• TEXTO PROPORCIONADO:

+===+

Ese historia lo retrata a la perfección. Siempre estaba lleno de humor. Cuando se hablaba con él parecía que el mundo se había construido en un lugar muy distinto. Ese día de la larga entrevista hablamos de todo: de lo “mariachi” y calderonista que siempre fue, de la época que trabajó con Somoza en Nicaragua, de todo cuanto fue él y su historia personal.

Javier tenía una memoria que deslumbraba a cualquiera. Podía citar detalles de una conversación realizada cuarenta o cincuenta años antes. Siempre creí que era una persona que integró todas las partes de sí mismo. Si eso hubiese ocurrido en otra persona se habría roto en pedazos.

Javier amaba Tibás, era herediano, “mariachi”, siempre cargaba heterogéneas pasiones. La gustaba hacer caridades. Le disgustaba la injusticia, se le plantaba al poder cada vez que quería ( a pesar de la preocupaciones de los empresarios radiales). A veces creo que Javier era una obra de arte de la autodefinición y seguridad en sí mismo. La gente lo respetaba, La gente lo quería. Era un hombre abierto al mundo. Admitía sus errores sin dejar nunca de aprender.

+===+

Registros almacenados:
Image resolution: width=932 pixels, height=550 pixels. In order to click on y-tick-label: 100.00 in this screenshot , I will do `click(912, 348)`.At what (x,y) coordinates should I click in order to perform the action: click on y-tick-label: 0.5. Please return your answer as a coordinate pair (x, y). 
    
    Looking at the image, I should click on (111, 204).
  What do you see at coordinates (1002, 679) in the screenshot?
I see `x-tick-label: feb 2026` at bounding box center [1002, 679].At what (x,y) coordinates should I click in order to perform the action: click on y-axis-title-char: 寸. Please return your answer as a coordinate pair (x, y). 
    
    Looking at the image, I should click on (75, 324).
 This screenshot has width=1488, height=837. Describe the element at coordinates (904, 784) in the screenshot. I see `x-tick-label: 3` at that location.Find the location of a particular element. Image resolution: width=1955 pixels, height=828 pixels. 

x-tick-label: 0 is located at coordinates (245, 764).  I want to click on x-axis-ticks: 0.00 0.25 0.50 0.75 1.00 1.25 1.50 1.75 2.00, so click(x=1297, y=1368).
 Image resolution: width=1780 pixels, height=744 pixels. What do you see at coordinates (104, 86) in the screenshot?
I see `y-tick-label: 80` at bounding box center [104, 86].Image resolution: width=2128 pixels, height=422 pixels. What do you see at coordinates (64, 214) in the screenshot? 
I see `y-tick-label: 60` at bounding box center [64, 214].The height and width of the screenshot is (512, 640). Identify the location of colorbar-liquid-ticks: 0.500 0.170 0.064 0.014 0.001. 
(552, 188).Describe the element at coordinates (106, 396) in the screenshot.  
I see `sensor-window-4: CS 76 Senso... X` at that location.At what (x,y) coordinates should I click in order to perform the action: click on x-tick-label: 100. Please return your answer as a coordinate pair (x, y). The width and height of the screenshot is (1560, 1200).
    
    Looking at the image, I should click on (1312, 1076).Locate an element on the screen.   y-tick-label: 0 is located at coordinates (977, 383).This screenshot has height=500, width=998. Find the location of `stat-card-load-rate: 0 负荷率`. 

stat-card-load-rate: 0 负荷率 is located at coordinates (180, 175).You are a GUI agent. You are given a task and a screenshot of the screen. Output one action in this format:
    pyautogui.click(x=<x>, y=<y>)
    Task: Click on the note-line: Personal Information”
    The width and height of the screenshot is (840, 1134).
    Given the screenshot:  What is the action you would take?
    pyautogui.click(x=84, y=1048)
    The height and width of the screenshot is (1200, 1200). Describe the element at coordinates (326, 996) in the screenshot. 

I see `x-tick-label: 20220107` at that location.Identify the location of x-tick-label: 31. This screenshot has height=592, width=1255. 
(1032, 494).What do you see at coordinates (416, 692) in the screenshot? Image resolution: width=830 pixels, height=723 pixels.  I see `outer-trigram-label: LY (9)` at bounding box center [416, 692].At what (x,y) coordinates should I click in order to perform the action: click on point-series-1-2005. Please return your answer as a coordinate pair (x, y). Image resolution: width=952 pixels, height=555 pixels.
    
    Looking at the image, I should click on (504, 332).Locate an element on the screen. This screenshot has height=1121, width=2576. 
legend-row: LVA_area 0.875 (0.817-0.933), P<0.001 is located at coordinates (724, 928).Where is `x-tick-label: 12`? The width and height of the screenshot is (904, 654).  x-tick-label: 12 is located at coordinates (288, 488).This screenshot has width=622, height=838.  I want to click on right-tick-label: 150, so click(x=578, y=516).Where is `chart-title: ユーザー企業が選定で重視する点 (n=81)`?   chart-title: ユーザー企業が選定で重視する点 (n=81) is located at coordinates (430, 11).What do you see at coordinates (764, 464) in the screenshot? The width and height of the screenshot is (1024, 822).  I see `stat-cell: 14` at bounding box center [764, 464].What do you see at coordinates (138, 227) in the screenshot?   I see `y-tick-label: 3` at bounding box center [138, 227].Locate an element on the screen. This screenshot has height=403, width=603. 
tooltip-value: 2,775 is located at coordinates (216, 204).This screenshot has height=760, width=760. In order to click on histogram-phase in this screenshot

+===+

• ACCIONES REQUERIDAS:
- 1) Según el texto sobre Javier, ¿con quién trabajó Javier en Nicaragua?
- 2) Continúa el texto sobre Javier a partir de su última oración.

• RESULTADOS OBTENIDOS:
- 1) Con Somoza.

- 2)
No tengo copia de aquellas memorias que escribí de Javier Rojas. El original quedó en La Nación. Tal vez deba rescatarlo porque las memorias se publicaron en tres entregas, incluida una portaba completa. No recuerdo cómo titulé la serie pero sé que a él le encantó el escrito por justo y atrevido. Recuerdo que ordenar el texto me costó mucho. Se habló tanto y de tantas épocas, que crearle un método a todo lo que dijo en un par de días fue un terrible desafío.

Javier Rojas es parte de una generación de grandes comentaristas y cronistas deportivos. A todos los conocí. De cada uno aprendí algo de la vida entre conversaciones y bohemias: Juanito Martín, Jorge Pastor Durán, Luis Cartín ( un monstruo de la locución que pocos recuerdan) y “Rápido Ortiz”. Sé que olvido a otros como Ricardo González, Pilo Obando y no sé cuántos más. La memoria es cada vez más flaca.

Con Luis Cartín y Juanito Martín trabajé en los mismos diarios. A Pilo lo conocí a los 17 años y todavía recuerdo nuestros juegos nocturnos de ajedrez. A todos ellos los respeté siempre.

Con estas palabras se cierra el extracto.